The model versions are already on sale through The Gresley Society shop, made by Fox Transfers to match the pre-war LNER look and Gill Sans lettering. Prices are listed at £15.00 for 0 gauge, £10.00 for 00 gauge, and £7.50 for TT120 and N gauge, with delivery expected in May 2026. That puts the project within easy reach for anyone who wants a locomotive to look seasonally correct without rewiring, repainting or major conversion work.

The best fit is obvious for Gresley Pacifics and other LNER subjects. Ready-to-run models of Flying Scotsman, Mallard and Sir Nigel Gresley are the natural candidates, but the headboard also suits any layout running pre-war East Coast main line scenes, preserved-era specials or exhibition stock built around LNER glamour. A named express engine arriving under a 150th anniversary board is the kind of detail that photographs well, reads instantly on a layout, and gives a club stand a clear connection to the real railway world.

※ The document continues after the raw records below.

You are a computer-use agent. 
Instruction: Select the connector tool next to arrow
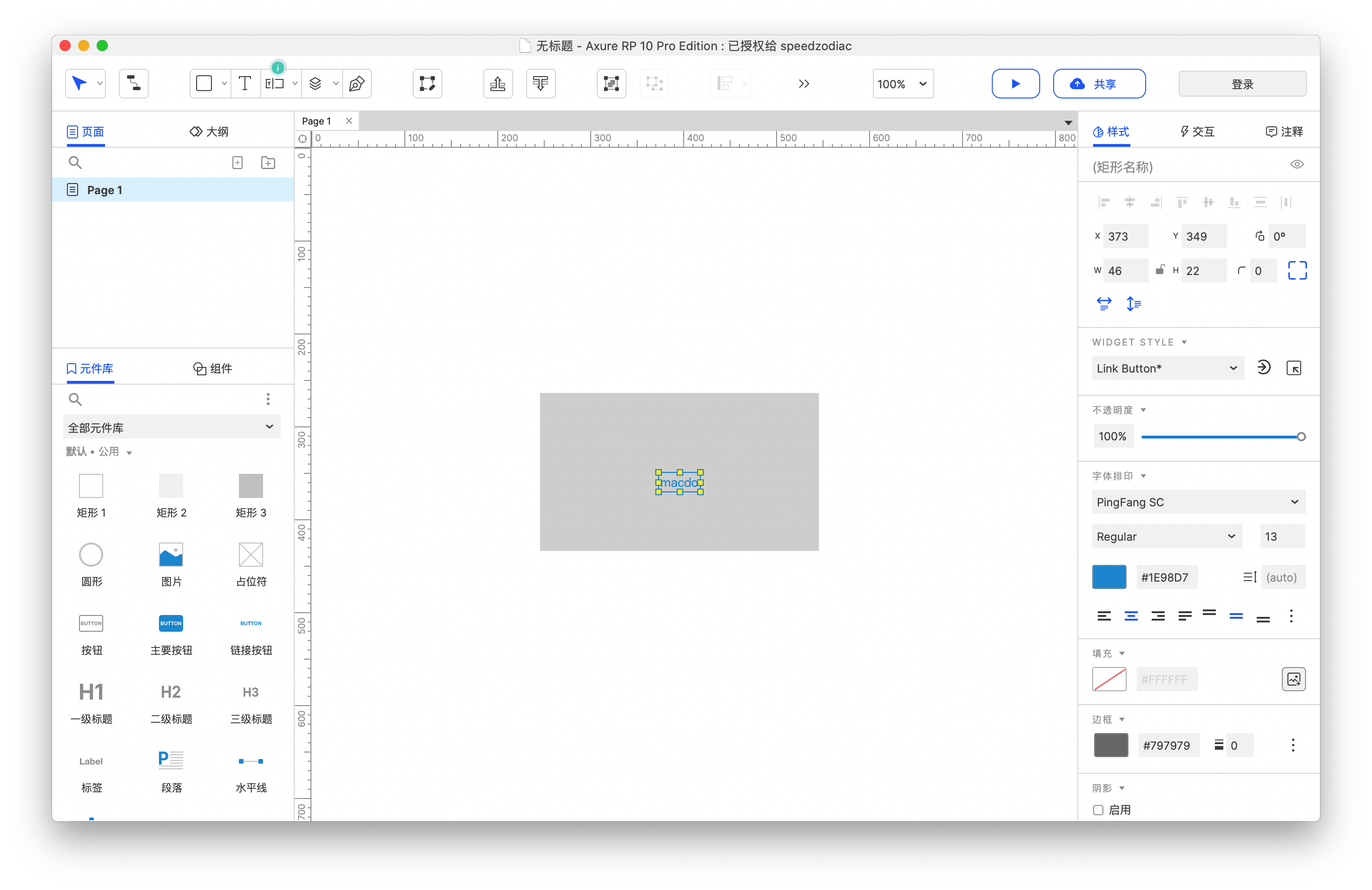click(x=134, y=84)
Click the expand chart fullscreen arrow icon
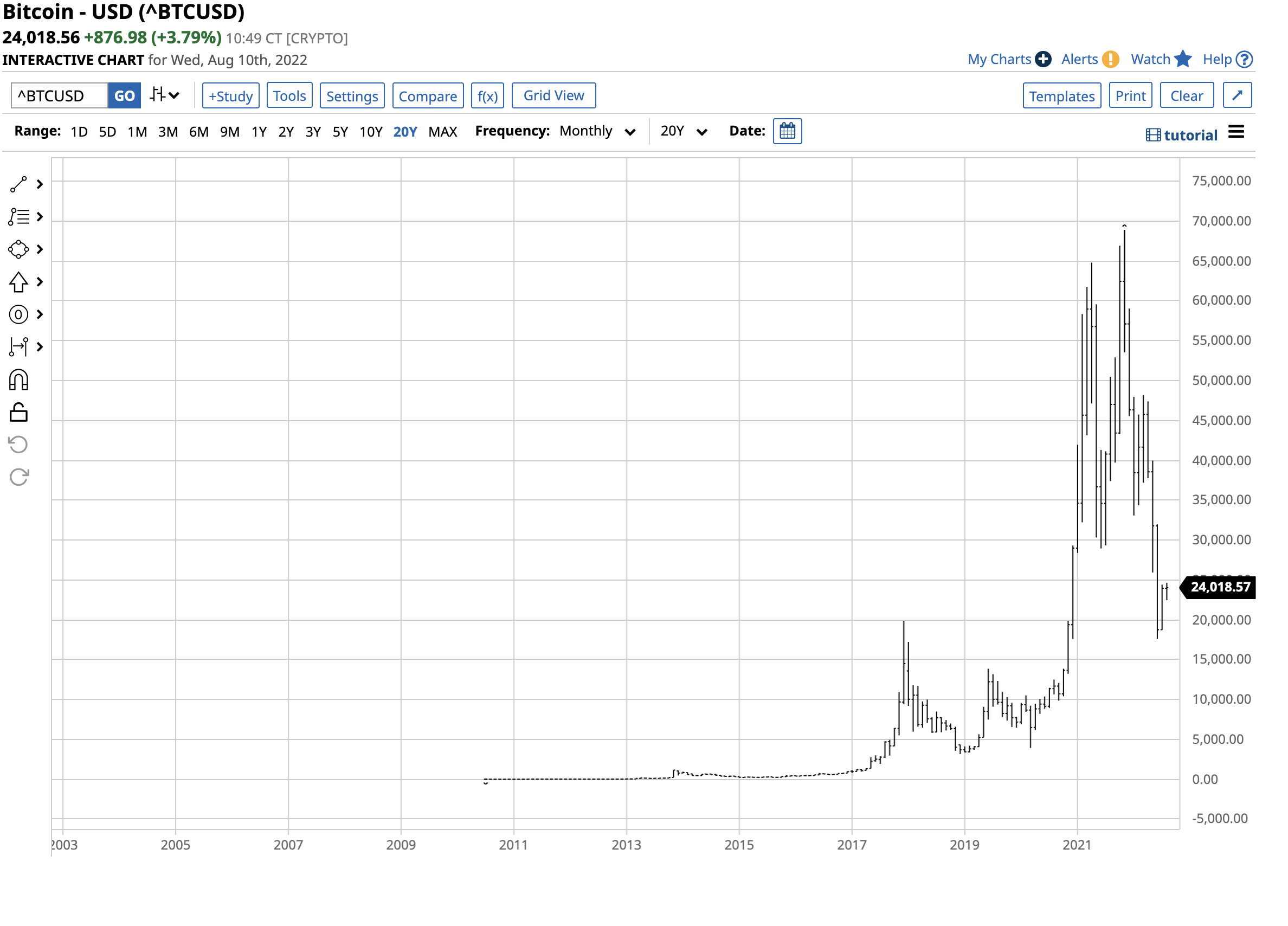This screenshot has height=926, width=1288. point(1239,95)
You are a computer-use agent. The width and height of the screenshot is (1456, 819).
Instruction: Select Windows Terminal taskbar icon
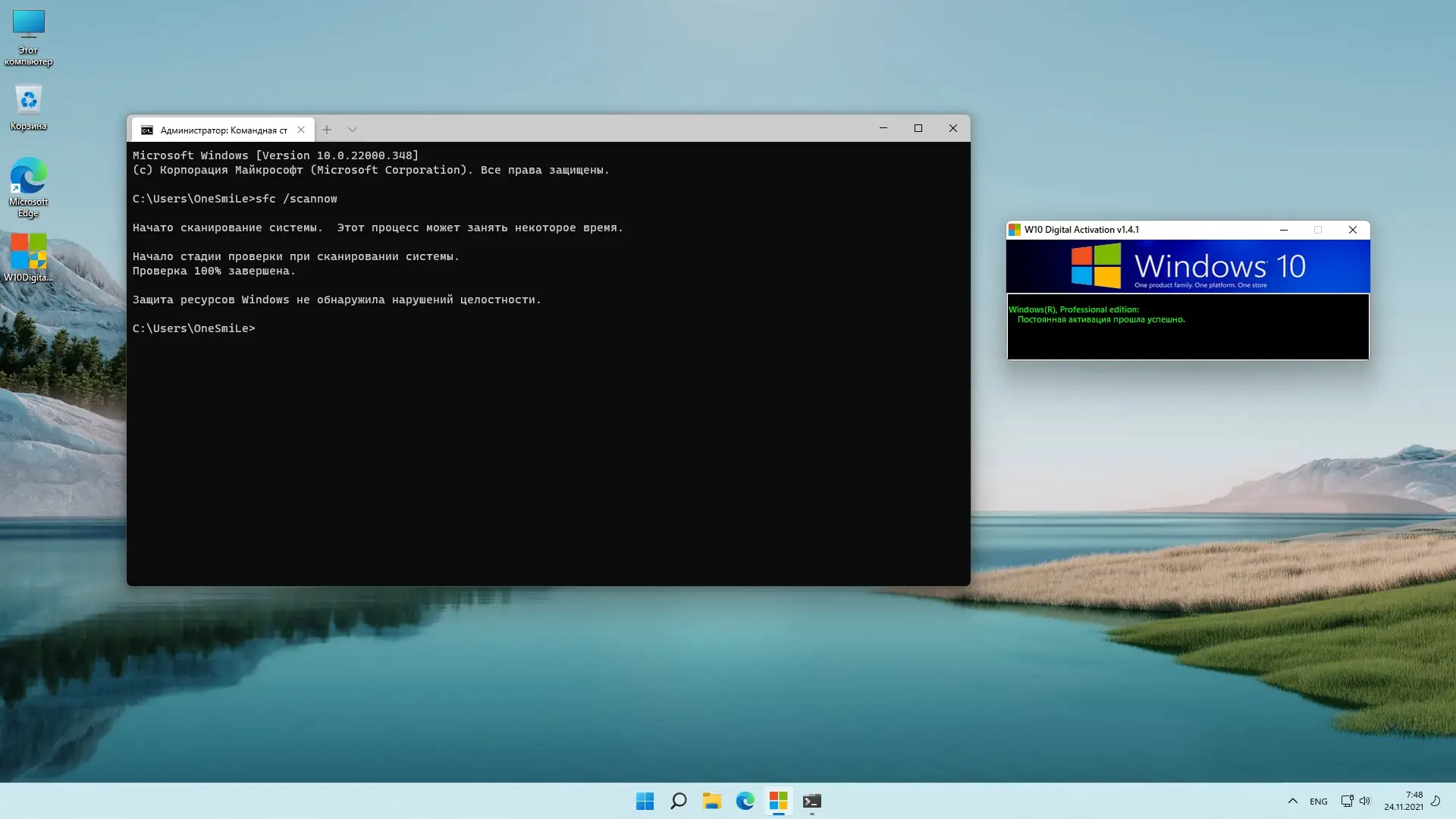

That connection matters because Gresley’s name still carries real weight in the hobby. He was Chief Mechanical Engineer of the London and North Eastern Railway, Flying Scotsman became the first steam locomotive officially recorded at 100 mph in passenger service, and Mallard still holds the steam speed record at 126 mph. The Gresley Society, founded in 1963 to honor his life and work, has already marked the anniversary year with a Thanksgiving Service at St. Peter’s Church, Netherseal, on 11 April 2026 and an exhibition at Danum Gallery in Doncaster titled Sir Nigel Gresley: 150 Years of Innovation, Speed and Elegance. For model railways, the headboard campaign turns that wider programme into something immediate, affordable and unmistakably photogenic.